EFAs include omega-6 (linoleic acid) and omega-3 (linolenic acid).
There are 3 types of omega-3 fatty acids:
Experts have researched that DHA is a major structural component of the brain (60%) and retina (50%). The brain grows at a remarkable speed in the first few years of life and accumulates DHA upto 4gms by the time the child is 4 years old. There is sufficient evidence that DHA has anti-inflammatory properties and is crucial for speedy nerve transmissions through effective synapses necessary for cognition. It boosts immunity and vision, improves learning, memory and behavior.
Many well conducted studies in animals and humans have concluded that DHA deficient diets impair learning and memory and that higher DHA in the diet of children results in better brain function especially cognition and vision.
The baby depends on the mother for its supply of DHA. Omega-3 deficiency in mother can lead to DHA deficiency in the baby’s brain. Evelyn Tribole, MS, RD, author of ‘The ultimate omega-3 Diet ’has said ‘Children require omega-3 fatty acids the same way they require vitamins.’ She further suggests that DHA is needed for brain development the same way calcium is required for bone growth.

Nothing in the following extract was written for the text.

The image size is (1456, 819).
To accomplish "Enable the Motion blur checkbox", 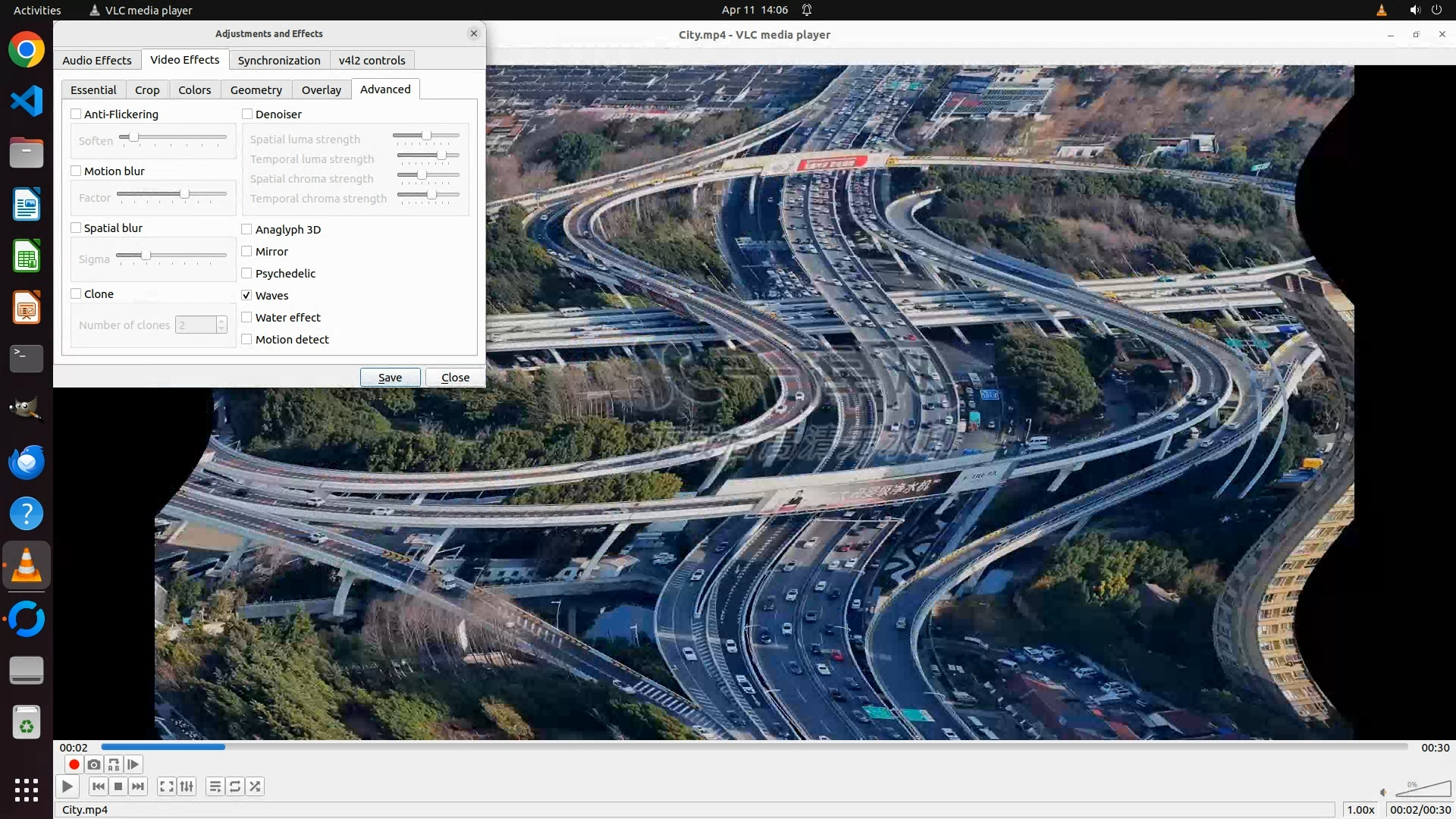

DHA and EPA can be found in fatty fish (salmon, rainbow trout, herring, mackerel), sea algae but not much in plant sources.
Plant sources contain only ALA found in walnuts, flax and other plant foods, which can be converted to DHA, though it is an inefficient process with a conversion rate of about 1-9% only! Getting the right amount of DHA from the daily diet is not easy.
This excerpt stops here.